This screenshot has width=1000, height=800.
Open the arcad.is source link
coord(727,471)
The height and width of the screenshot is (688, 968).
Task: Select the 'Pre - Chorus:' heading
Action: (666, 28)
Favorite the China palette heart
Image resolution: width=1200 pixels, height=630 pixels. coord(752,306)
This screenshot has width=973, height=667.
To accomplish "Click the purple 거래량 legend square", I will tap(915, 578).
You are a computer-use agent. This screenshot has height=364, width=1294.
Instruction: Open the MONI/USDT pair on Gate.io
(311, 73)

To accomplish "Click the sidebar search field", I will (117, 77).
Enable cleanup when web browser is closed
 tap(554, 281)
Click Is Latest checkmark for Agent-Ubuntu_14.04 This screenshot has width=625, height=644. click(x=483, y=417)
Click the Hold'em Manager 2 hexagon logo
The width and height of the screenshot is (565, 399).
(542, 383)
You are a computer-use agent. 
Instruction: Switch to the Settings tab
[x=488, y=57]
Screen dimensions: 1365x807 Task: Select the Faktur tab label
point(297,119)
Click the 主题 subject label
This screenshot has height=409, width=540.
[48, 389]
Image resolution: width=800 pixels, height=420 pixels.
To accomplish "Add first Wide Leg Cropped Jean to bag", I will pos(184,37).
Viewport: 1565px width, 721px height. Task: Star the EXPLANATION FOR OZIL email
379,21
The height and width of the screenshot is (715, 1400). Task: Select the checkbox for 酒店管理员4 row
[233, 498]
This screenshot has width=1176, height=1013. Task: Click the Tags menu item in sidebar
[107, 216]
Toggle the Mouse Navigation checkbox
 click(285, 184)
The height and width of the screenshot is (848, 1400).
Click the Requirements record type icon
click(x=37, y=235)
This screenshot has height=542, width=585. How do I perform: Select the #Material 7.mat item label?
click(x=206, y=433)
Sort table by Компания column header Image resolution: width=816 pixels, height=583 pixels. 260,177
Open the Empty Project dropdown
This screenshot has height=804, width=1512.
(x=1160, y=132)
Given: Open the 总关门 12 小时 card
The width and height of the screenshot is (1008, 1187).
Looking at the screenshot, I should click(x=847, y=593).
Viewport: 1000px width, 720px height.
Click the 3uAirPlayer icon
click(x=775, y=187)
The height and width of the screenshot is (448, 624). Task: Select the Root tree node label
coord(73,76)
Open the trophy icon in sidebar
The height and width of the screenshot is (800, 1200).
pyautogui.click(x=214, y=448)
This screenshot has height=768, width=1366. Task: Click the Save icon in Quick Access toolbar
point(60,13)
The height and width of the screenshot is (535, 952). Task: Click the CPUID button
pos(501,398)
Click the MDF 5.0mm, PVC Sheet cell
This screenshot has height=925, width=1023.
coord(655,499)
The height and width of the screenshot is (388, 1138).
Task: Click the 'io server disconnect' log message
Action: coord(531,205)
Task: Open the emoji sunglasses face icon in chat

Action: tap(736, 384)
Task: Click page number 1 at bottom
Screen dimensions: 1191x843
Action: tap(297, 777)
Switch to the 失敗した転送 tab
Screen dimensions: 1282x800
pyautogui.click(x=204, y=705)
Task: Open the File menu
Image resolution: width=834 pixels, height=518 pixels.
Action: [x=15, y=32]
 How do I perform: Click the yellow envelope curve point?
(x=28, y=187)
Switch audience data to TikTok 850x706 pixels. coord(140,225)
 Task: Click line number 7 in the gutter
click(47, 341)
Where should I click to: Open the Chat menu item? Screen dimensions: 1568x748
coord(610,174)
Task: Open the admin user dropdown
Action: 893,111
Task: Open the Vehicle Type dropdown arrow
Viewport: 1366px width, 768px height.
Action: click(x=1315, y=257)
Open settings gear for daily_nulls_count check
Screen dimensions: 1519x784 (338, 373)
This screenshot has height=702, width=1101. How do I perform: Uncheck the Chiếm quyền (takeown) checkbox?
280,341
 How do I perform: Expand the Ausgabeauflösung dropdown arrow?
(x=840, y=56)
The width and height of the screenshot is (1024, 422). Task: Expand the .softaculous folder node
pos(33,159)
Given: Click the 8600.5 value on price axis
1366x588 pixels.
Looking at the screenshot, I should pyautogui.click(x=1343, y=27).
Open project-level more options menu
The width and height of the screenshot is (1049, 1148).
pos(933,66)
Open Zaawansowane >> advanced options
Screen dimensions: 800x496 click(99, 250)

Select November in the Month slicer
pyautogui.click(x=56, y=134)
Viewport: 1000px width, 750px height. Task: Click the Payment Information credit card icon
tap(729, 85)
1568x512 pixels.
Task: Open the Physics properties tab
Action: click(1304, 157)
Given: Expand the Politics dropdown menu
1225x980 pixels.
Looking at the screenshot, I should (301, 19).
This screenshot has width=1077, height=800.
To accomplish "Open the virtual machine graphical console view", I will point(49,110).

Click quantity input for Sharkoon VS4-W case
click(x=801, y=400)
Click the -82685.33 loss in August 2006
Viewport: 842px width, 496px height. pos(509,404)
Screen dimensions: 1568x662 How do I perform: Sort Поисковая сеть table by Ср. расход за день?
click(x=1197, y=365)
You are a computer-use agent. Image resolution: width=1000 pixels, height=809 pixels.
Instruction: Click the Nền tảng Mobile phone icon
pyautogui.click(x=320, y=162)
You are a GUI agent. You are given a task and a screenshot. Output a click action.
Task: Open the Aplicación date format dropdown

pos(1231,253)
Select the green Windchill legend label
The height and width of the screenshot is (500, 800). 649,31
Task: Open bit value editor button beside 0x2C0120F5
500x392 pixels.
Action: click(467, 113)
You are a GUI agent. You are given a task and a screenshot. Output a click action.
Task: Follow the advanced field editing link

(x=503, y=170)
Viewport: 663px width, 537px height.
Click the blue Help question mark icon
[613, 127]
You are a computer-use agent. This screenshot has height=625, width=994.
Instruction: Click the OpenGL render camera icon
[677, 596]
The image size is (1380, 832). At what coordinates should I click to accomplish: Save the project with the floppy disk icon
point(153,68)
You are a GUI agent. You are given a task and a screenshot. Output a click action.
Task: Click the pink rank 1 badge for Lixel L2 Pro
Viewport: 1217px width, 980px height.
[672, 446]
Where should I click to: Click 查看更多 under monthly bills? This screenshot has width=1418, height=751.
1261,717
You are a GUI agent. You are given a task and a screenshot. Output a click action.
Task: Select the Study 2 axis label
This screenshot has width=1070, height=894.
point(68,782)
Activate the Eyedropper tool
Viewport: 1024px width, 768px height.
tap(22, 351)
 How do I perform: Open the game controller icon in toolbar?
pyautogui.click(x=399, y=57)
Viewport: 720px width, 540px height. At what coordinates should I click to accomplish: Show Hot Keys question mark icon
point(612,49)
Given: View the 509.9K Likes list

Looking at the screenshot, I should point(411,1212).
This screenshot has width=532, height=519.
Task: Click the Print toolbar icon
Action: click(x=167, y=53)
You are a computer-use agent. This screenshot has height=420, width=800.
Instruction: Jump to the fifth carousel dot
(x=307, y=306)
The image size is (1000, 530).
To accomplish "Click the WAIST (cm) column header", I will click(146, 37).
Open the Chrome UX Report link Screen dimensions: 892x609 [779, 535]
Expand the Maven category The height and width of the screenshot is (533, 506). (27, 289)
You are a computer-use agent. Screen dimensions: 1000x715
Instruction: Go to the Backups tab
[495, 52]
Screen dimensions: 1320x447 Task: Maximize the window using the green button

━━━━

How to complete this task => Copy down the entries exactly, leaving out no line.

Response =>
This screenshot has width=1000, height=800.
Open the arcad.is source link
coord(727,471)
The height and width of the screenshot is (688, 968).
Task: Select the 'Pre - Chorus:' heading
Action: (666, 28)
Favorite the China palette heart
Image resolution: width=1200 pixels, height=630 pixels. coord(752,306)
This screenshot has width=973, height=667.
To accomplish "Click the purple 거래량 legend square", I will tap(915, 578).
You are a computer-use agent. This screenshot has height=364, width=1294.
Instruction: Open the MONI/USDT pair on Gate.io
(311, 73)

To accomplish "Click the sidebar search field", I will (117, 77).
Enable cleanup when web browser is closed
 tap(554, 281)
Click Is Latest checkmark for Agent-Ubuntu_14.04 This screenshot has width=625, height=644. click(x=483, y=417)
Click the Hold'em Manager 2 hexagon logo
The width and height of the screenshot is (565, 399).
(542, 383)
You are a computer-use agent. 
Instruction: Switch to the Settings tab
[x=488, y=57]
Screen dimensions: 1365x807 Task: Select the Faktur tab label
point(297,119)
Click the 主题 subject label
This screenshot has height=409, width=540.
[48, 389]
Image resolution: width=800 pixels, height=420 pixels.
To accomplish "Add first Wide Leg Cropped Jean to bag", I will pos(184,37).
Viewport: 1565px width, 721px height. Task: Star the EXPLANATION FOR OZIL email
379,21
The height and width of the screenshot is (715, 1400). Task: Select the checkbox for 酒店管理员4 row
[233, 498]
This screenshot has width=1176, height=1013. Task: Click the Tags menu item in sidebar
[107, 216]
Toggle the Mouse Navigation checkbox
 click(285, 184)
The height and width of the screenshot is (848, 1400).
Click the Requirements record type icon
click(x=37, y=235)
This screenshot has height=542, width=585. How do I perform: Select the #Material 7.mat item label?
click(x=206, y=433)
Sort table by Компания column header Image resolution: width=816 pixels, height=583 pixels. 260,177
Open the Empty Project dropdown
This screenshot has height=804, width=1512.
(x=1160, y=132)
Given: Open the 总关门 12 小时 card
The width and height of the screenshot is (1008, 1187).
Looking at the screenshot, I should click(x=847, y=593).
Viewport: 1000px width, 720px height.
Click the 3uAirPlayer icon
click(x=775, y=187)
The height and width of the screenshot is (448, 624). Task: Select the Root tree node label
coord(73,76)
Open the trophy icon in sidebar
The height and width of the screenshot is (800, 1200).
pyautogui.click(x=214, y=448)
This screenshot has height=768, width=1366. Task: Click the Save icon in Quick Access toolbar
point(60,13)
The height and width of the screenshot is (535, 952). Task: Click the CPUID button
pos(501,398)
Click the MDF 5.0mm, PVC Sheet cell
This screenshot has height=925, width=1023.
coord(655,499)
The height and width of the screenshot is (388, 1138).
Task: Click the 'io server disconnect' log message
Action: coord(531,205)
Task: Open the emoji sunglasses face icon in chat

Action: tap(736, 384)
Task: Click page number 1 at bottom
Screen dimensions: 1191x843
Action: tap(297, 777)
Switch to the 失敗した転送 tab
Screen dimensions: 1282x800
pyautogui.click(x=204, y=705)
Task: Open the File menu
Image resolution: width=834 pixels, height=518 pixels.
Action: [x=15, y=32]
 How do I perform: Click the yellow envelope curve point?
(x=28, y=187)
Switch audience data to TikTok 850x706 pixels. coord(140,225)
 Task: Click line number 7 in the gutter
click(47, 341)
Where should I click to: Open the Chat menu item? Screen dimensions: 1568x748
coord(610,174)
Task: Open the admin user dropdown
Action: 893,111
Task: Open the Vehicle Type dropdown arrow
Viewport: 1366px width, 768px height.
Action: click(x=1315, y=257)
Open settings gear for daily_nulls_count check
Screen dimensions: 1519x784 (338, 373)
This screenshot has height=702, width=1101. How do I perform: Uncheck the Chiếm quyền (takeown) checkbox?
280,341
 How do I perform: Expand the Ausgabeauflösung dropdown arrow?
(x=840, y=56)
The width and height of the screenshot is (1024, 422). Task: Expand the .softaculous folder node
pos(33,159)
Given: Click the 8600.5 value on price axis
1366x588 pixels.
Looking at the screenshot, I should pyautogui.click(x=1343, y=27).
Open project-level more options menu
The width and height of the screenshot is (1049, 1148).
pos(933,66)
Open Zaawansowane >> advanced options
Screen dimensions: 800x496 click(99, 250)

Select November in the Month slicer
pyautogui.click(x=56, y=134)
Viewport: 1000px width, 750px height. Task: Click the Payment Information credit card icon
tap(729, 85)
1568x512 pixels.
Task: Open the Physics properties tab
Action: click(1304, 157)
Given: Expand the Politics dropdown menu
1225x980 pixels.
Looking at the screenshot, I should (301, 19).
This screenshot has width=1077, height=800.
To accomplish "Open the virtual machine graphical console view", I will point(49,110).

Click quantity input for Sharkoon VS4-W case
click(x=801, y=400)
Click the -82685.33 loss in August 2006
Viewport: 842px width, 496px height. pos(509,404)
Screen dimensions: 1568x662 How do I perform: Sort Поисковая сеть table by Ср. расход за день?
click(x=1197, y=365)
You are a computer-use agent. Image resolution: width=1000 pixels, height=809 pixels.
Instruction: Click the Nền tảng Mobile phone icon
pyautogui.click(x=320, y=162)
You are a GUI agent. You are given a task and a screenshot. Output a click action.
Task: Open the Aplicación date format dropdown

pos(1231,253)
Select the green Windchill legend label
The height and width of the screenshot is (500, 800). 649,31
Task: Open bit value editor button beside 0x2C0120F5
500x392 pixels.
Action: click(467, 113)
You are a GUI agent. You are given a task and a screenshot. Output a click action.
Task: Follow the advanced field editing link

(x=503, y=170)
Viewport: 663px width, 537px height.
Click the blue Help question mark icon
[613, 127]
You are a computer-use agent. This screenshot has height=625, width=994.
Instruction: Click the OpenGL render camera icon
[677, 596]
The image size is (1380, 832). At what coordinates should I click to accomplish: Save the project with the floppy disk icon
point(153,68)
You are a GUI agent. You are given a task and a screenshot. Output a click action.
Task: Click the pink rank 1 badge for Lixel L2 Pro
Viewport: 1217px width, 980px height.
[672, 446]
Where should I click to: Click 查看更多 under monthly bills? This screenshot has width=1418, height=751.
1261,717
You are a GUI agent. You are given a task and a screenshot. Output a click action.
Task: Select the Study 2 axis label
This screenshot has width=1070, height=894.
point(68,782)
Activate the Eyedropper tool
Viewport: 1024px width, 768px height.
tap(22, 351)
 How do I perform: Open the game controller icon in toolbar?
pyautogui.click(x=399, y=57)
Viewport: 720px width, 540px height. At what coordinates should I click to accomplish: Show Hot Keys question mark icon
point(612,49)
Given: View the 509.9K Likes list

Looking at the screenshot, I should point(411,1212).
This screenshot has width=532, height=519.
Task: Click the Print toolbar icon
Action: click(x=167, y=53)
You are a computer-use agent. This screenshot has height=420, width=800.
Instruction: Jump to the fifth carousel dot
(x=307, y=306)
The image size is (1000, 530).
To accomplish "Click the WAIST (cm) column header", I will click(146, 37).
Open the Chrome UX Report link Screen dimensions: 892x609 [779, 535]
Expand the Maven category The height and width of the screenshot is (533, 506). (27, 289)
You are a computer-use agent. Screen dimensions: 1000x715
Instruction: Go to the Backups tab
[495, 52]
Screen dimensions: 1320x447 Task: Maximize the window using the green button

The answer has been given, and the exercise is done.